# 7.1 on an $1800 DIY budget



## dougc (Dec 19, 2009)

I have been tasked by my father to make the HT in his new home sound like the one in mine. I think I can get him close, until we get to the subs. The floor plan is open, with the kitchen/dining area behind the main seating, three ajoining hallways, tall ceilings, tile floor, floor to ceiling glass on the long wall. They want for the mains, sub, and center to be in cabinet on the floor that is 12' long and 2' tall, with a 70' plasma screen above it. The builder won't let us do anything until the home has closed, my mother says "no!" on in or on-wall mains, or horn subs in the ceiling. The surrounds in the ceiling with unlimited space in the attic above. Two more surrounds in a different area on a different channel. 

Here is what I am thinking, but *I really need you guys to throw in some ideas, especially with the DIY main, surrounds, sub build options*. 4.6 cubes max on sub.

Onkyo 717 - not included in budget #s

mains
Zaph ZDT3.5 - around $250 each
http://zaphaudio.com/ZDT3.5.html

center
Zaph ZD3C - around $250 each

surrounds
Classix II kit - around $100 each x 6
http://meniscusaudio.com/classixii-pair-p-1333.html

sub
Dayton RSS460 HO 18" - $250
http://www.parts-express.com/pe/sho...&utm_content=295-472&utm_campaign=email092012

Dayton 1000w plate amp $270


----------



## fusseli (May 1, 2007)

It looks to me like you ahve a great set of speakers picked out. I argue that matching L/R or L/C/R is far more important than having matching surrounds. The only content surrounds really get are occassional whooshes, doorbells, helicopters, bullets, etc. So unless budget is no issue I think that going with a cheaper build combo for the surrounds is perfectly acceptable and should work great.

As for the sub, that Dayton RS 18" will work with 4.6cuft as a sealed cabinet. It would need a much larger cabinet to make good use of it in a ported alignment. If the room this stuff is going into is open and large, you might want to consider a good 15" sub and go ported in order to get the best low end response in-room. You'll also probably want to shoot for a sub in the 250-300W, or higher, range... 100W really isn't much.


----------



## lucasa.miller (Jan 25, 2012)

I would build all speakers out of the Tritrix kit from parts express.
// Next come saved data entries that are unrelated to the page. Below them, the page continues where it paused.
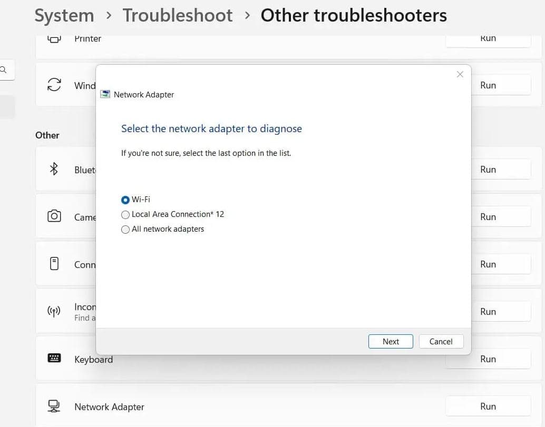Viewport: 545px width, 427px height.
Task: Click the Network Adapter dialog title icon
Action: pyautogui.click(x=105, y=95)
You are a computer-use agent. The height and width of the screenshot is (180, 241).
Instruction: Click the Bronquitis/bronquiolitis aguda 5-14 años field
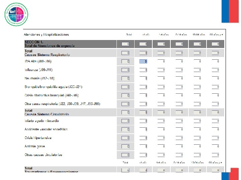[x=179, y=87]
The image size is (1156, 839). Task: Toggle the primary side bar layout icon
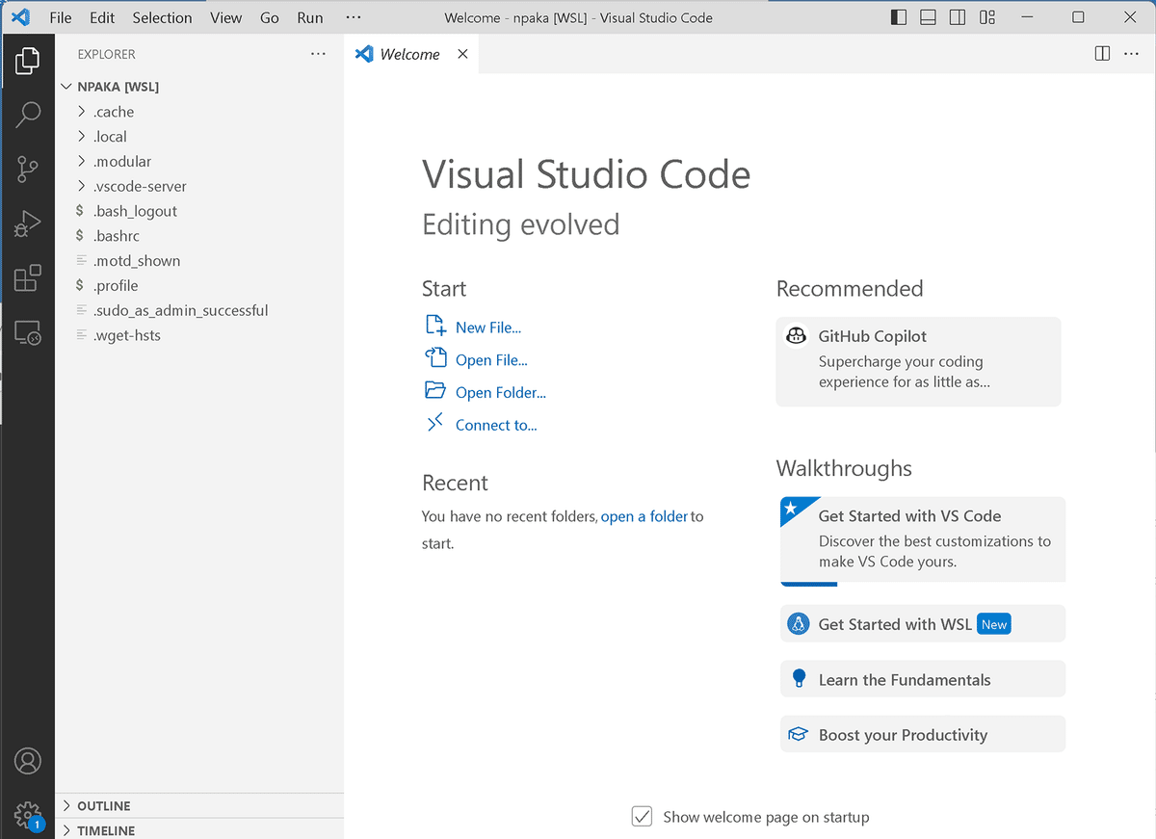click(898, 17)
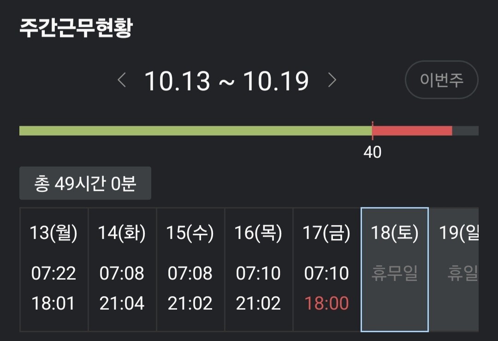Viewport: 498px width, 341px height.
Task: Click the red overtime bar segment
Action: tap(412, 131)
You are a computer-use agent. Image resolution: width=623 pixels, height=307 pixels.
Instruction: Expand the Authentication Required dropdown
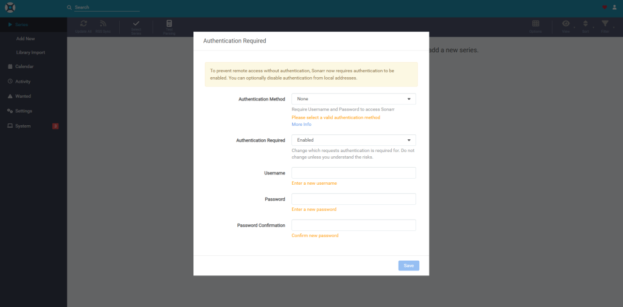click(x=353, y=140)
Get two stereo integrity 18s and a crown drivecore xls 2500 amp for the subs.

That would be under $1600 and leave you with leftover to purchase box building supplies.


----------



## lucasa.miller (Jan 25, 2012)

Or even three overnight sensation Mtm for the LCR and the regular overnight sensation for the rest. 

You can get kits including the wood in flat pack from diy soundgroup for under $600.

FYI, the crown would push over 700 watts to each sub. Way better than the 100 in your original post.


----------



## ItsADucati2012 (Dec 26, 2012)

sounds good!


----------



## dougc (Dec 19, 2009)

Great ideas guys, thanks. Sorry, I meant the Dayton 1000w plate amp, not 100! I completely forgot about the SI sub since it hasn't shipped yet, but this one has a leg up un the Dayton. Since dealing with CSS for my subs, I enjoy dealing with the smaller builders when I can. Plus they are cheaper and look like they are built better than the Dayton. Win win! I can only use one for this build, no room for two. I have only. 21.5x21.5x22 deep exterior dimensions for the sub. 

I would like to save some money on the surrounds if I could and put them somewhere else in the build, such as something better for the patio speakers or better pieces for the mains/center. You know how these builds go. A dollar here and there ends up $300 after 8 enclosures and the bits, blades, and supplies to build them. The overnight sensation kit might be OK for the surrounds. I am afraid of anything smaller than a 7" driver though...


----------



## vann_d (Apr 7, 2009)

Could do 1pi or 2pi kits. Woofers meet your size requirements and the kits meet your price range. Options, options


----------



## dougc (Dec 19, 2009)

Who's design, Vann? Do you have a link?


----------



## vann_d (Apr 7, 2009)

Pispeakers.com

Wayne Parham is a pretty well respected designer. His designs use high sensitivity pro woofers. I'm gonna be building some 4pi's in the next month.


----------



## fschris (Oct 31, 2009)

i think you have a solid plan here. do you have an option to build 2 15" subs ? or does your space needs dictate one sub?


----------



## dougc (Dec 19, 2009)

Unforntunately one sub. But, this is for my parents and their volume requirements are far less than us goofballs. I pulled the trigger on a Stereo Integrity 18" D2 which I will run for a 4 ohm load to the EP4000. Preliminary tests state that 750 watts is about all they can use, which will keep the fan running a bit slower on the EP4000 when movies are at full tilt. The sub is in the planning stage, but I'll set that up in a different thread...


----------



## dougc (Dec 19, 2009)

vann_d said:


> Pispeakers.com
> 
> Wayne Parham is a pretty well respected designer. His designs use high sensitivity pro woofers. I'm gonna be building some 4pi's in the next month.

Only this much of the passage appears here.